Tuesday, June 10, 2008

PEPPER-CRUSTED LAMB CHOPS

Treppenwitz writes lovingly of steak in his most recent post, and illustrates it with a beautiful photograph of meat on the grill.
[Here: http://bogieworks.blogs.com/treppenwitz/2008/06/the-israeli-lov.html ]

I like a nice piece of animal flesh. But since the American beef industry got caught lying repeatedly about spongiform bovine encephalitis ('Texan Brain', for short), I have generally avoided beef. Ate some nice grilled moo over at Spiros' parents house last month, and a lovely little cut of Niman ranch at a new restaurant in my neighborhood this past weekend. That's the only beef in about four years.


While I like beef, I love lamb.

I really really really love lamb.


So, because of that deep-seated lust for luscious little lambkins, their fatty cutlets glistening and steaming on a platter, sensuously reclining in juicy baby-baa 'come-hither you big carnivore' sexiness, invitingly smoking, tempting me by looking adorable and sending forth rich meaty aromas, AND to snark the self-righteous veggie chowderhead who invaded Treppenwitz's blog with blinkered missionary waffling about avocados, here's a recipe.


PEPPER-CRUSTED LAMB CHOPS

Ingredients:
1 Tablespoon coarsely cracked black pepper.
1/2 teaspoon ground coriander.
1/2 teaspoon salt.
Generous pinch of cayenne, medium pinch of ground cumin, smaller pinch of cinnamon powder.
4 small lamb chops, about a pound of meat in total.
Olive oil.


Rub the chops with the spices and a little oil, making sure that they are well coated.

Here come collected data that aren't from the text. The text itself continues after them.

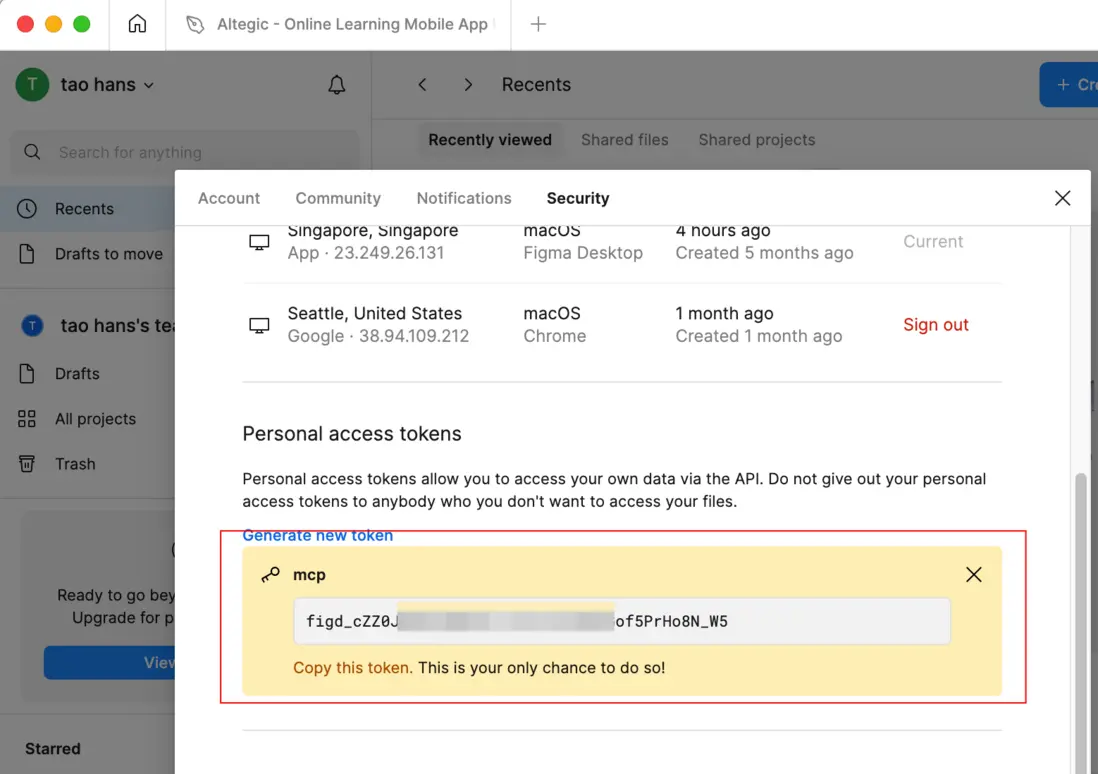Open the Community settings tab
Screen dimensions: 1098x774
coord(338,198)
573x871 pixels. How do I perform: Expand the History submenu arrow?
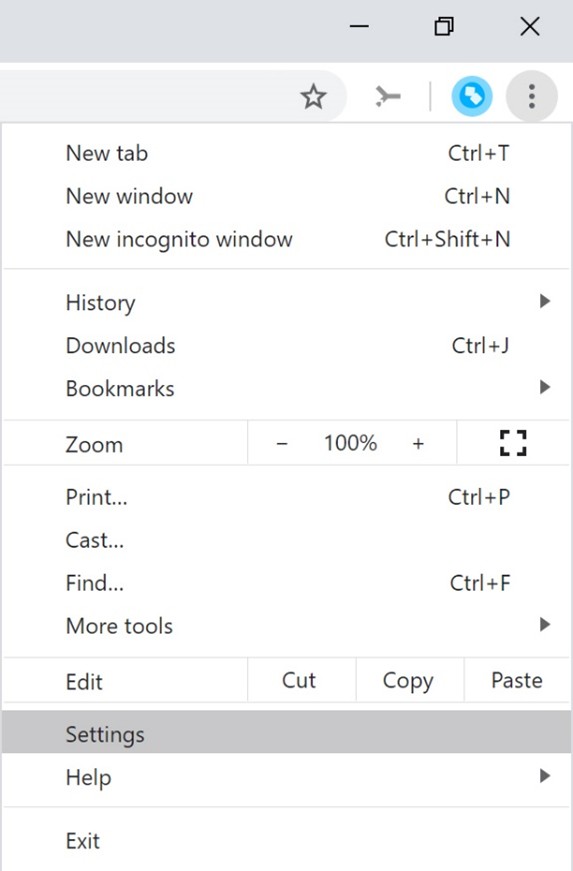pyautogui.click(x=545, y=301)
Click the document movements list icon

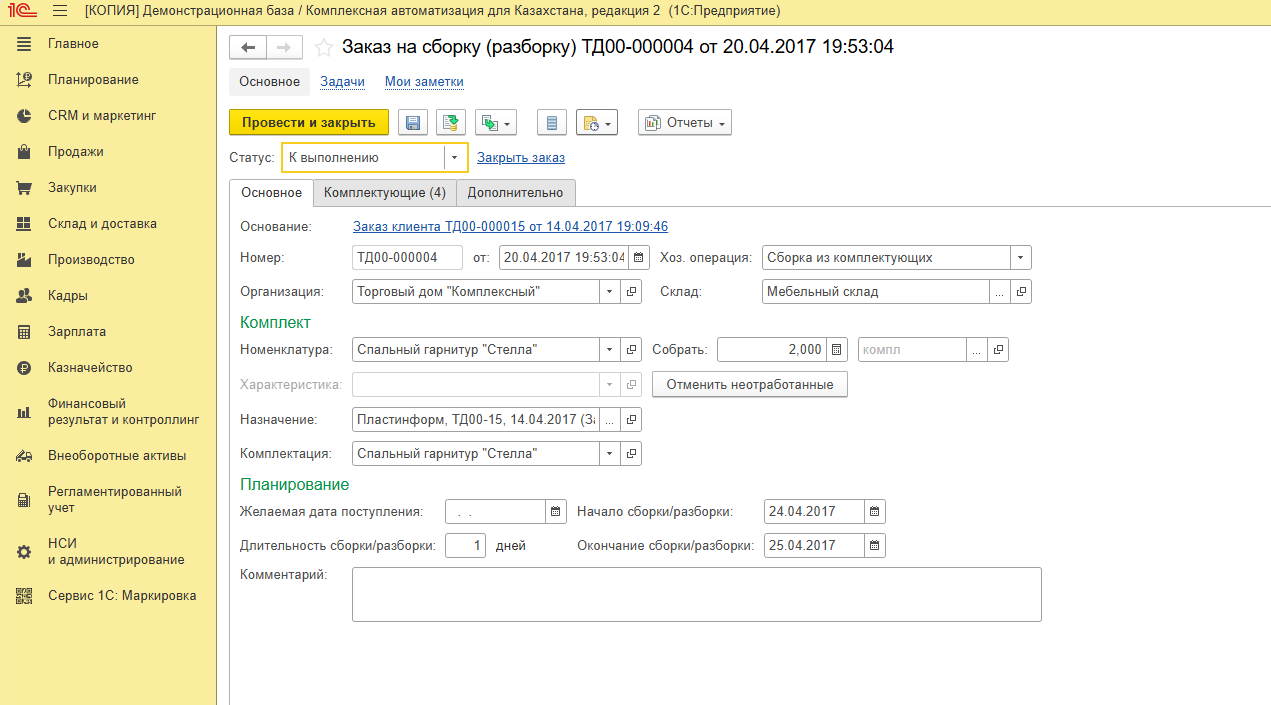[x=551, y=123]
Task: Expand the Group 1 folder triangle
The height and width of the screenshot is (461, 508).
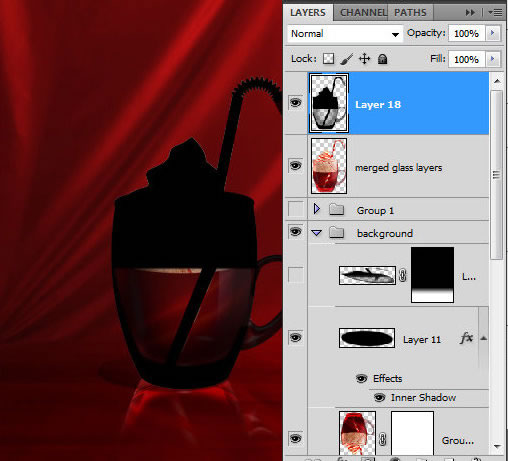Action: click(317, 209)
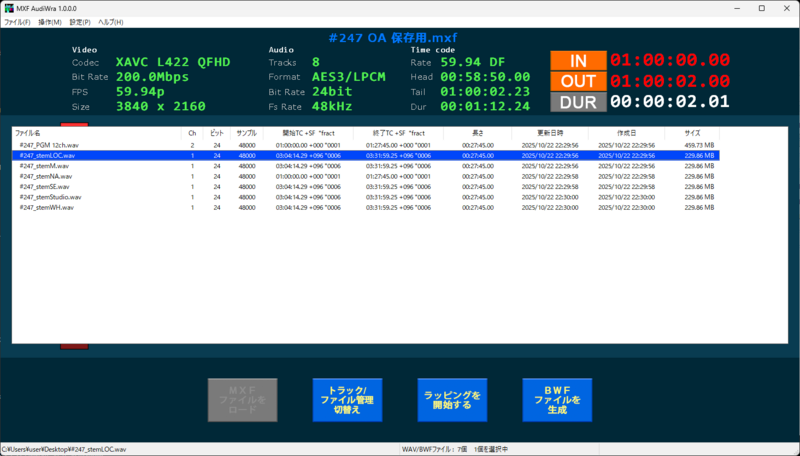Click the orange IN button
800x456 pixels.
[x=577, y=60]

Add a splash of oil to the cast-iron fry-pan, and heat till smoking. Put the chops in the pan and cook on high heat until the outside is nicely browned - the inside should be at the stage of reddish rosiness at this point - use a knife to find out.
Remove to a plate.

Deglaze the smoking pan with a generous splash (half cup, more or less) of red wine (see below). Add a small jigger soy-sauce, and simmer till syrupy. Pour through a tea-strainer to filter out the pepper-bits that stayed behind. Drizzle and nap the chops, and strew some finely chopped scallion and cilantro over.

Serve with warm crusty bread, and a little bit of apricot preserve jazzed up with cayenne on the side. Or serve over rice, with sliced tomato, and some chard.

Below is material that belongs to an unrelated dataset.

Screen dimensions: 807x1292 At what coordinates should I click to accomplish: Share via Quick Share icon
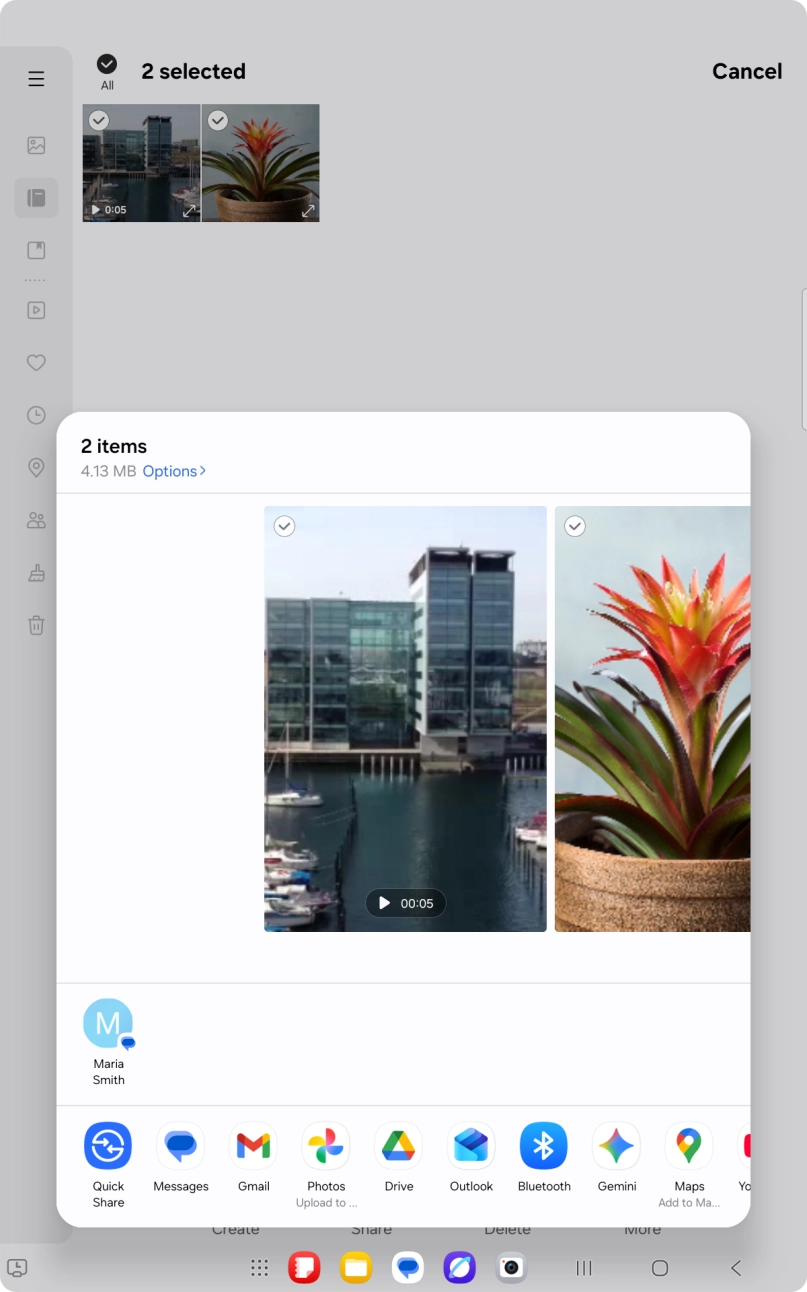[x=108, y=1146]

Drink the rest of the bottle of red wine (see above) while preparing and eating the chops. One's cooking skills are more fluid and inspired when tiddly.

2 comments:

mevaseretzion said...

Mmmmmmmmmmmmmmmmmm.

Anonymous said...

I as a Brit in Germany i do not automatically associate California with sheep and sowould like clarification about the origins of mutton/lamb eaten by H.B. and other Californians.

I too love(d) the taste of lamb but - no longer can associate the little joyous jumpin' entities with something to digest - so it's plain chicken for me.

Graham

ps - the Croatians just hammered the Germans at soccer - it is deathly quiet here right now...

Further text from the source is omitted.